Overpopulation and scarce resources

Harry Harrison was born on March 12th, 1925. When I met him in 1984, he was dividing his time between the Republic of Ireland, where he enjoyed tax free status as a creative writer, and his flat in Brighton. He grew up as an American, but lived in many countries and eventually took Irish citizenship.

He was a prolific writer of science fiction, producing the “Deathworld” series and stories featuring “The Stainless Steel Rat.” His 1966 novel “Make Room, Make Room” brought him to popular attention when it was adapted into the 1973 movie, “Soylent Green,” starring Charlton Heston and Edward G Robinson. It is set in a grim and grimy New York, vastly overcrowded as the world’s population has exploded, leading to a shortage of resources and food. People are fed on bland vitamin blocks produced by the all-powerful Soylent Corporation, and made of soybeans and plankton. The exception is the new Soylent Green, which we discover at the end of the movie is made of recycled people.

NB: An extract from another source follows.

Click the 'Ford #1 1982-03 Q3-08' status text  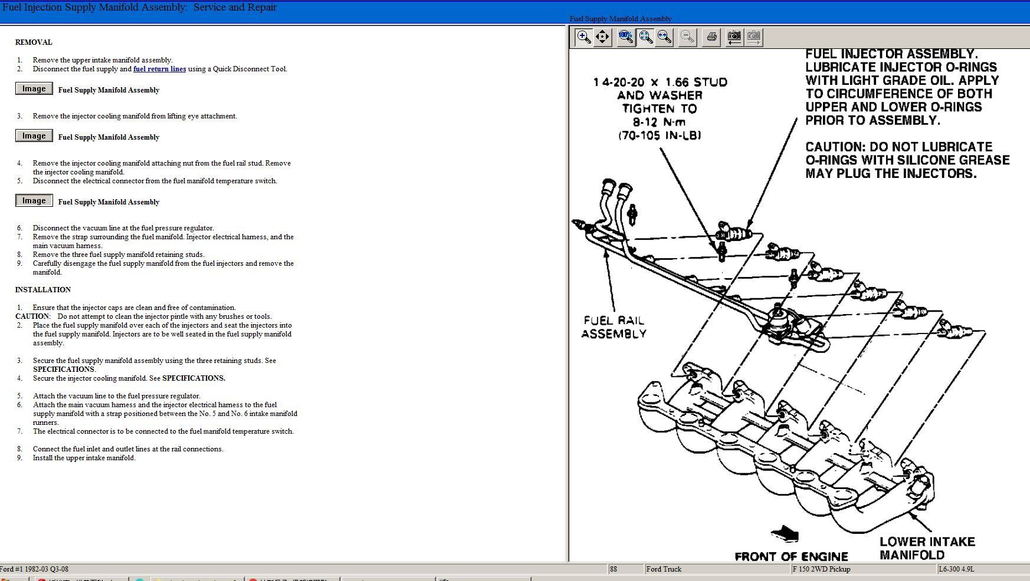click(x=34, y=569)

It didn’t happen. He set his story in 1999, and although the world’s population did reach 7 billion, as he predicted, it did so 12 years later. This was not the disaster he foretold, and the world did not run out of resources or food, or become so impossibly overcrowded that people had to sleep on the stairs of apartment buildings. Nor did services collapse.

Just as Harry was writing his doom-laden story, the Green Revolution was getting under way. Norman Borlaug was pioneering new technologies, including high-yielding varieties of cereals, especially dwarf wheat and rice, plus chemical fertilizers and irrigation, all combined with new farm management techniques that hugely boosted farm productivity and food production. We didn’t run out of food.

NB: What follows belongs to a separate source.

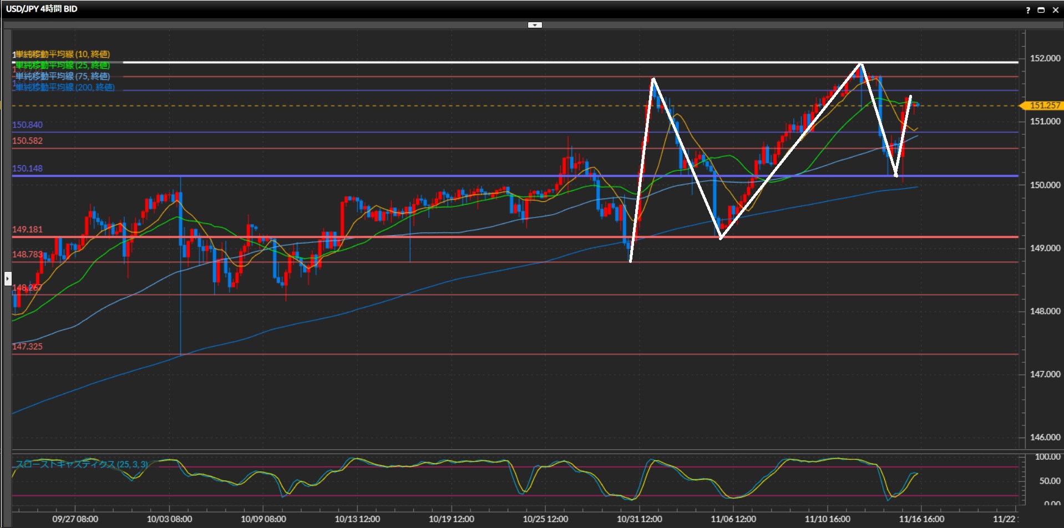The image size is (1064, 528).
Task: Select the 150.840 horizontal line label
Action: [28, 125]
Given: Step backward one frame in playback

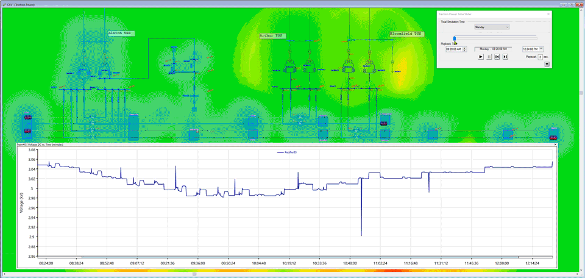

Julian Simon won his famous bet with Paul Erlich that resources, far from running out, would become relatively cheaper as new extraction technologies, combined with the development of substitutes, made their supply outpace demand. Copper, for example, that Erlich thought would run out, was replaced by optical fibre cables for many of its uses, and now has a bigger reserve supply than it did then.

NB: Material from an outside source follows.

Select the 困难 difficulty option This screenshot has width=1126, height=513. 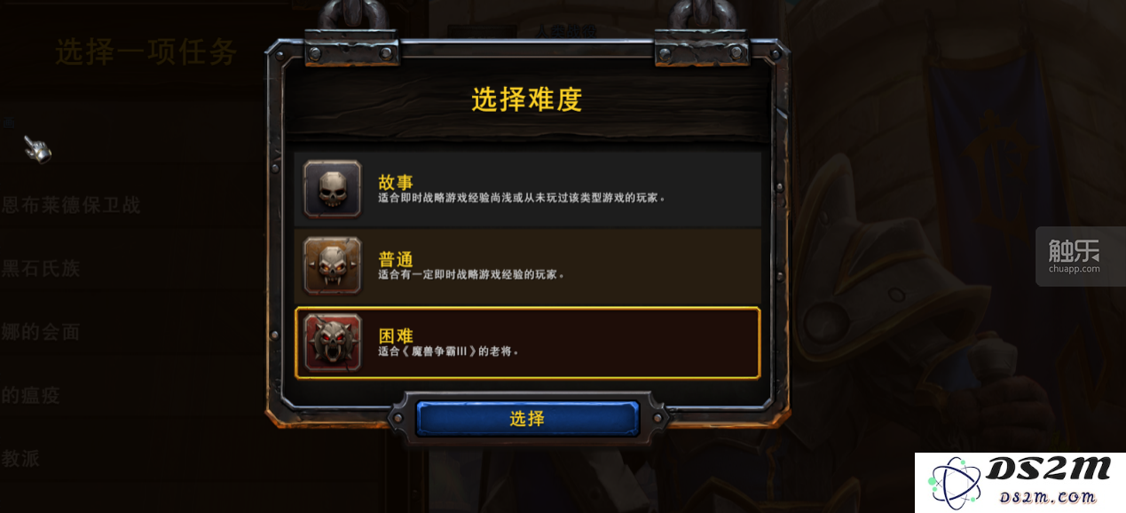[x=527, y=343]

Harry was greatly amused when I suggested that although we’d probably never construct the “Transatlantic Tunnel” he wrote about in another of his stories, we might well bridge the Bering Strait and go overland to America the other way round.

The dystopia of “Soylent Green” never came about, and almost certainly never will. The chances are that there’ll be enough food and resources produced by new technologies, including lab-grown meats and graphene. And we won’t need to recycle the bodies of dead people into nutritious protein blocks.